Les entrepreneurs sociaux : les lumières du continent africain, enclins aux défis énergétiques

Article : Les entrepreneurs sociaux : les lumières du continent africain, enclins aux défis énergétiques

Les entrepreneurs sociaux : les lumières du continent africain, enclins aux défis énergétiques

Un constat alarmant mais pourtant bien réel :

Selon des données extraites de la Banque mondiale, l’Afrique subsaharienne « comptera 2 milliards d’habitants en 2040 et 4 milliards en 2100 ». En matière de population, le continent africain est celui où la croissance démographique est la plus élevée et où l’on enregistre une forte population jeune.

Des jeunes qui représentent une véritable source de richesse pour le développement du continent entier mais qui, pour autant, sont confrontés à des préoccupations majeures telles que le manque d’accès à une éducation, une formation, une alimentation et une santé de qualité pour tous, sans perdre de vue le chômage grandissant.

Plusieurs maux que l’on rencontre encore mais qui pour autant préoccupent les dirigeants des différents pays d’Afrique, à tel point que cette catégorie de population est une cible prioritaire dans les stratégies politiques et de développement.

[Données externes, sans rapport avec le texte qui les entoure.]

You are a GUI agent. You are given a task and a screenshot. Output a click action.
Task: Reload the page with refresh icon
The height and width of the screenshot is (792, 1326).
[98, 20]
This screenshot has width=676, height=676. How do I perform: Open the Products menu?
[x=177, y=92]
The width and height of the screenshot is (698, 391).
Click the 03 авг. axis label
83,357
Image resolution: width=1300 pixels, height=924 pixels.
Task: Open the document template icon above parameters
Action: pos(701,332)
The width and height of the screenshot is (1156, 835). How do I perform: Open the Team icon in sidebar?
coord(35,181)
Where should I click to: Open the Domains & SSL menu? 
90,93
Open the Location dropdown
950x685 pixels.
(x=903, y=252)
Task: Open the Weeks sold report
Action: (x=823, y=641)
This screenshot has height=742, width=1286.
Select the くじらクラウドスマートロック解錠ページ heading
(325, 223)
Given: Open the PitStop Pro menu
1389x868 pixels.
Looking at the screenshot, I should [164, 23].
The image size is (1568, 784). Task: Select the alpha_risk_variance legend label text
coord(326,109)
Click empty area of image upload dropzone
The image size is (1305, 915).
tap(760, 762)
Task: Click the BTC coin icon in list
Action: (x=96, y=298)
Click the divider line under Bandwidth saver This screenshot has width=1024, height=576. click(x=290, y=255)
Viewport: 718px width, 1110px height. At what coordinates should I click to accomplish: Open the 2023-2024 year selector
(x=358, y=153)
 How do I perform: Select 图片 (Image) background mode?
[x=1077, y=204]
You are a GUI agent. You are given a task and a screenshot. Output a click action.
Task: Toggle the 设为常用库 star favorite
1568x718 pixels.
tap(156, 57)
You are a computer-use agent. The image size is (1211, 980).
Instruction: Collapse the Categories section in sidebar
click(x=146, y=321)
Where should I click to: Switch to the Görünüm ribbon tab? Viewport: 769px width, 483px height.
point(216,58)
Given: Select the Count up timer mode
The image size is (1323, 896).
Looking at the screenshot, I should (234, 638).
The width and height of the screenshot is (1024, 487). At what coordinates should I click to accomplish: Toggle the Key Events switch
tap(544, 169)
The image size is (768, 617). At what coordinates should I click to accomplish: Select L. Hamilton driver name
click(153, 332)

En parallèle de cela, l’un des défis majeurs que doit relever le continent reste celui de la sécurité énergétique, surtout en Afrique subsaharienne : zone encore très contrastée par rapport au reste du continent en termes, notamment, de développement.

Toujours selon des chiffres tirés de la Banque mondiale, deux Africains sur 3 n’ont pas accès à des sources d’énergies fiables et modernes, alors que sa population ne cesse de croître.

Alors comment peut-on espérer voir un continent se développer rapidement et efficacement si les problèmes de base, si je puis dire, n’ont pas été résolus ? Comment peut-on comprendre que dans certaines zones du continent, l’accès à l’énergie soit encore un luxe pour une grande majorité de la population ? Comment envisager développer le milieu rural alors même que certaines grandes villes ou capitales y sont encore confrontées ? Plusieurs interrogations qui poussent à une certaine réflexion.

Et pourtant le continent est doté d’un potentiel majeur en la matière : à savoir notamment l’énergie solaire, mais également hydraulique ou encore éolienne qui sont des ressources importantes pour fournir l’électricité en majorité aux familles.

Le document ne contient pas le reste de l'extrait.